The exact year of the setting is imprecise but it's the near-future and society has broken down. The cities are virtually no-go areas with muggers and armed gangs attacking anyone who ventures there , with an unsavoury privatised police force barely keeping them in check. he youth have joined either a violent gang or the Planet People, a wandering bunch of hippies who believe they will be transported to somewhere better. The old are later discovered to be cowering in a huge scrapyard and scavenging by night
Into the midst of this dystopia stumbles the aging Quaatermass ( John Mills ) who has been living as a recluse in the wilds of Scotland but is now searching for his grand-daughter who may have joined the Planet People. Invited to take part in a TV programme to discuss a pointless US-Soviet space exchange, he condemns it venomously just before an unknown disaster breaks up the ships. Rescued by fellow guest Joe Kapp ( Simon McCorkindale ) a young Jew trying to keep the flame of scientific research alive, he is taken to Joe's rural retreat where his friends and young family man a couple of radio telescopes. Shortly afterwards, they witness the destruction of a gathering of Planet People at the fictitious stone circle of Ringstone Round and Quatermass realises that there is an extra-terrestrial threat once again.

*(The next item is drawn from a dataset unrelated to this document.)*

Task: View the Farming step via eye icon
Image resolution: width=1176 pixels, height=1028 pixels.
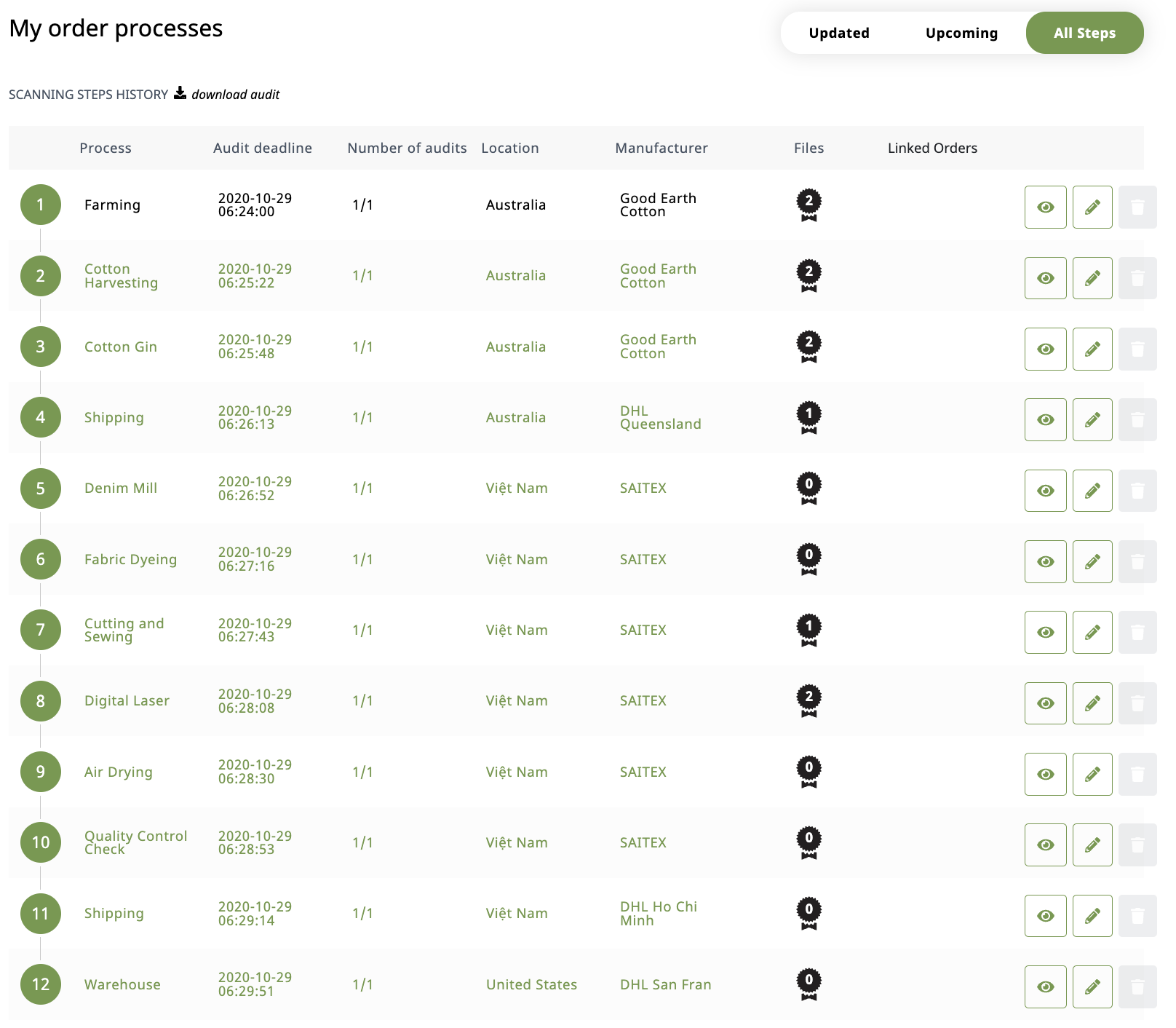Action: (1045, 207)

The sci-fi aspect though is just window-dressing. The story is really about inter-generational conflict and Kneale was attacked for having such a jaundiced view of youth culture with Quatermass's bumbling but still resourceful old man having to save the youth from itself. It also presents a viscerally bleak view of the way society was heading in the seventies which many found too hard to watch particularly after Kapp's lovely family and friends are all wiped out at the end of the second episode.
Kneale himself didn't like the end product, particularly the casting and criticised both Mills and McCorkindale as wrong for their parts. I can't see a problem with either of them especially not Mills and the high production values, apart from the space scenes which are Blake's Seven - creaky, are also a big plus with the action scenes well-realised. I bought Kneale's novelisation that Christmas which is even more bleak and cynical than what was on screen.

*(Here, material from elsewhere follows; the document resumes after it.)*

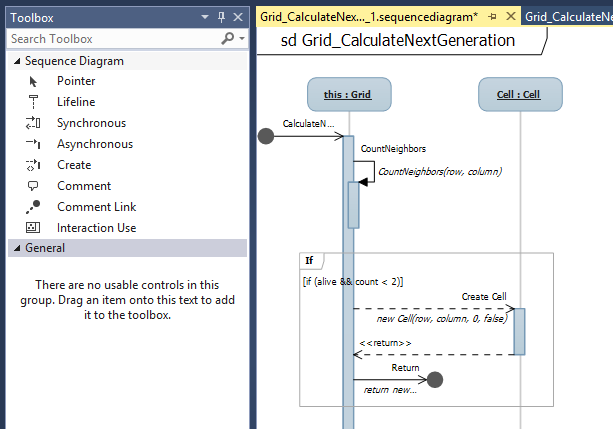Pick the Interaction Use tool icon
This screenshot has height=429, width=613.
point(33,228)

The series is also quite prescient. The confrontation between the Planet People and the cops at Ringstone Round is eerily predictive of the Batttle of the Beanfield a few years later and in the ironically violent leader of the PPs, Kickalong ( Ralph Arliss ), you can see a model for David Koresh and his ilk . We haven't really had youth vs age conflict spilling over into public disorder yet but maybe that's still to come.
The series was repeated on ITV3 a few years back and still stood up well.